While military service is an honorable act of duty and loyalty to one’s country, it can also take a tremendous toll on a soldier’s family life, finances and health. And for many soldiers, it is just one phase of their lives. A large number of military personnel retire with a pension after 20 years of service while they are still young enough to start a new career, according to the Bureau of Labor Statistics. Servicemen and women have a wide range of benefits and resources at their disposal, however, finding out who to turn to in order to attain these resources can be a challenge. Here are five people all active duty personnel and veterans need to know.
The Facilitator: Making the move from structured military life to unstructured civilian life can be a tremendous adjustment for servicemen and women and their families. But a military transition counselor is there to help every step of the way. Whether you need relocation assistance or financial information, a transition counselor can point you in the right direction. The Transition Assistance Program, which is part of the Department of Defense, has a number of resources on its website TurboTap.org.
The Education Liaison: Tuition assistance programs, such as the G.I. Bill, is one of the most popular programs offered for military service. However, figuring out your eligibility for this and other educational programs is also crucial. An Education Officer’s (or ESO’s) duties include teaching and acting as career consultants and training advisers. Active duty and reserve service members can contact their local education service office for help.

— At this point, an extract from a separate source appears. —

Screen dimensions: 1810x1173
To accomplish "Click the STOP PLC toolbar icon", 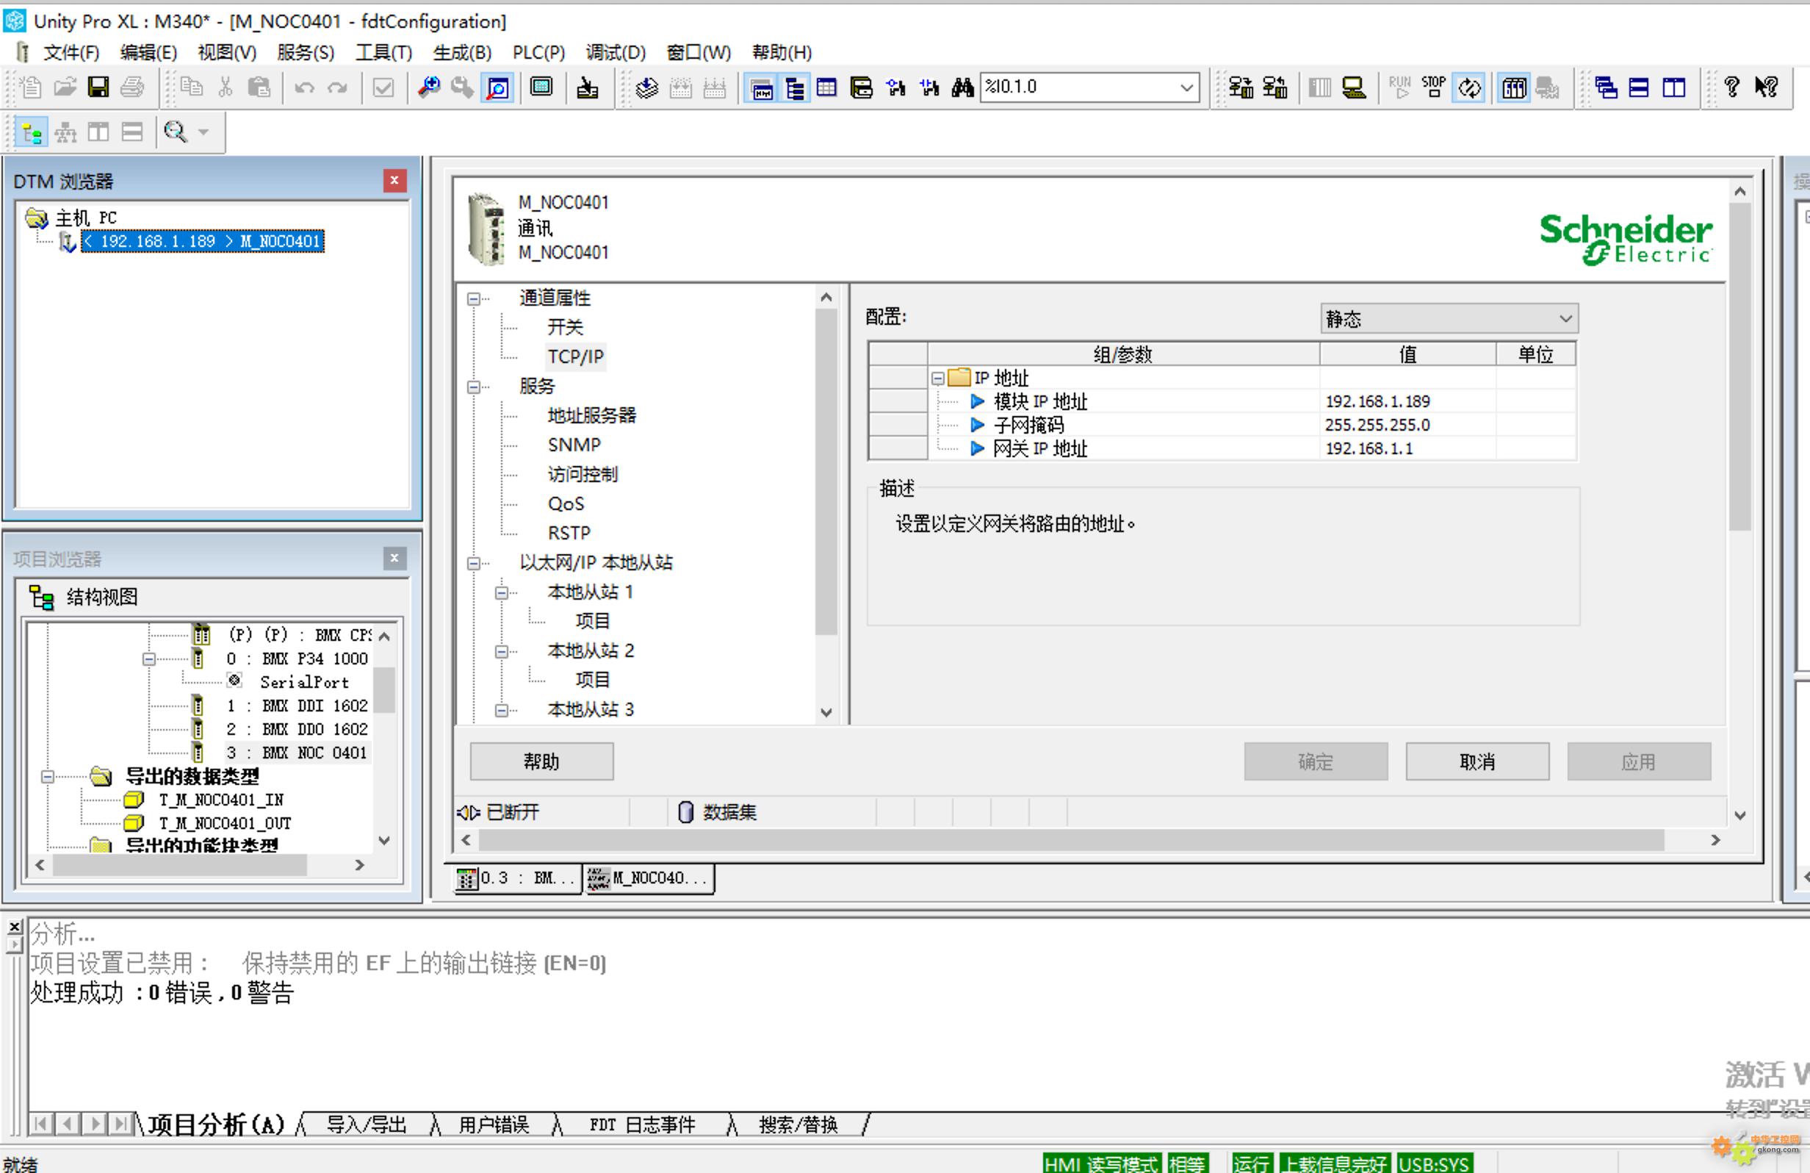I will coord(1434,87).
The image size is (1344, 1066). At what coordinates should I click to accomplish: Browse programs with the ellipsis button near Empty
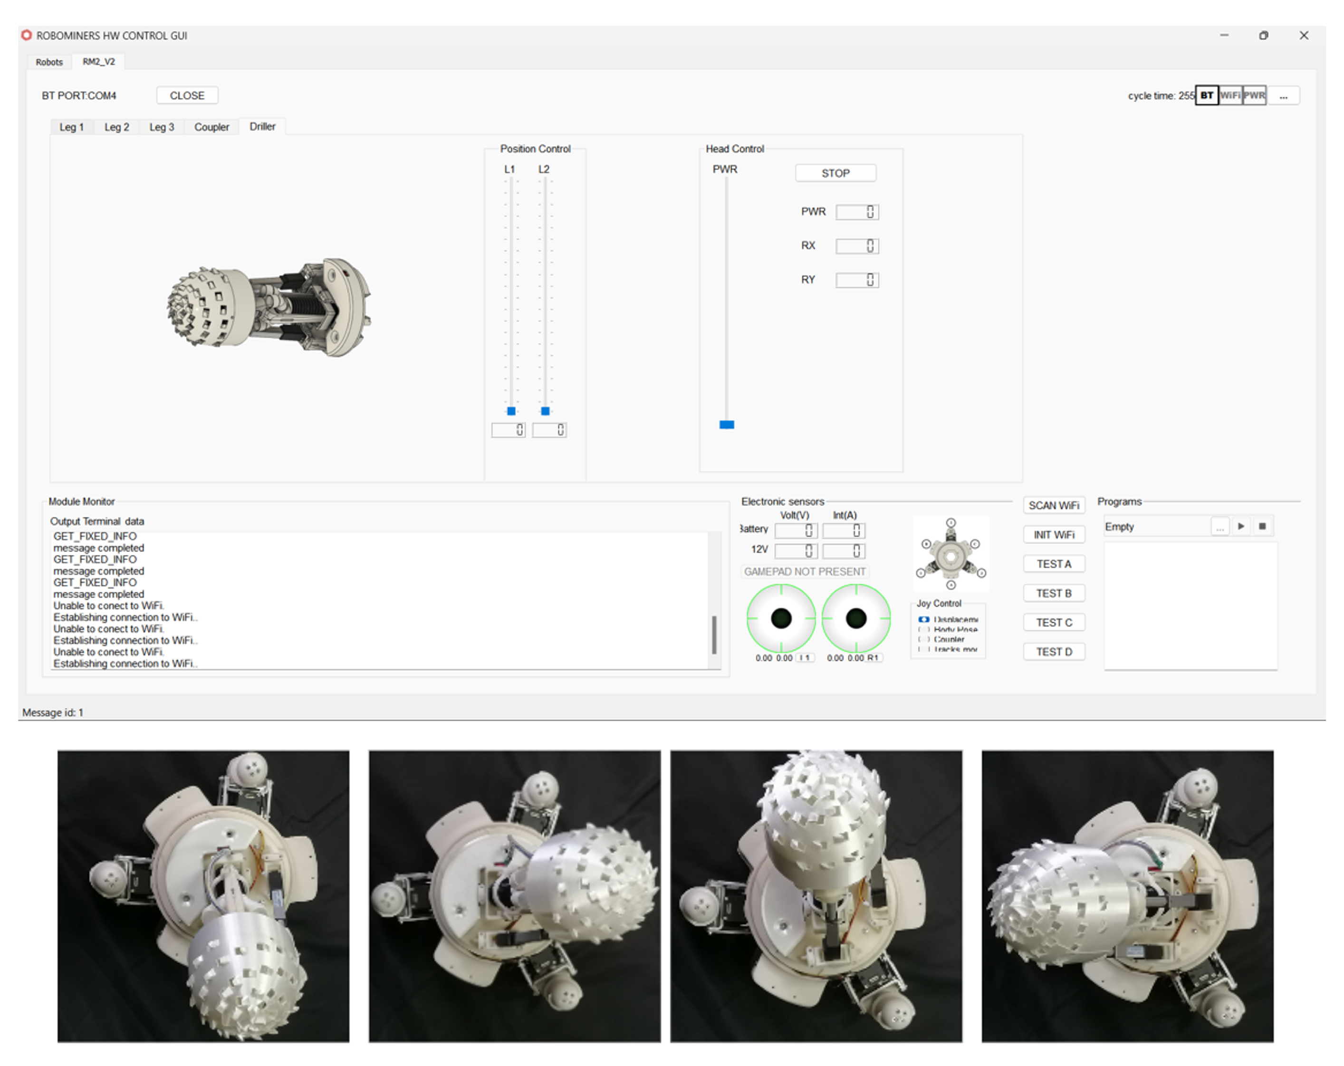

The Advocate: The scandal at Walter Reed, which exposed the maltreatment of returning servicepeople disturbed the nation. It opened up a broader conversation about the challenges active servicepeople and veterans face in obtaining the proper care. The National Veterans Legal Services Program (NVLSP) is an independent nonprofit organization that works to ensure that active duty personnel and veterans receive the federal benefits they have earned.
The Coordinator: Moving around the country and around the world is common for military personnel, and getting your loved ones settled when making these moves is crucial. The personal property entitlements counselor is there to assist and advise with relocation. The name of the government office that will handle location varies based on the military branch. Military.com offers extensive information and steps for relocation.
The Financial Protector: Debt collection assistance officers are available to help service people get their medical benefits through TRICARE. TRICARE is a regionally managed healthcare program for active duty, activated guard and reserves, retired members of the uniformed services, and their families and survivors. The debt collection assistance officer program was launched in 2000 as a result of those in the military struggling with reconciling claims. “[Service people] should not have to worry about negotiations with multiple agencies to settle outstanding claims, stressful notices from bill collectors and, sometimes, adverse ratings in their credit reports,” said Bernard Rostker, Undersecretary of Defense for Personnel and Readiness.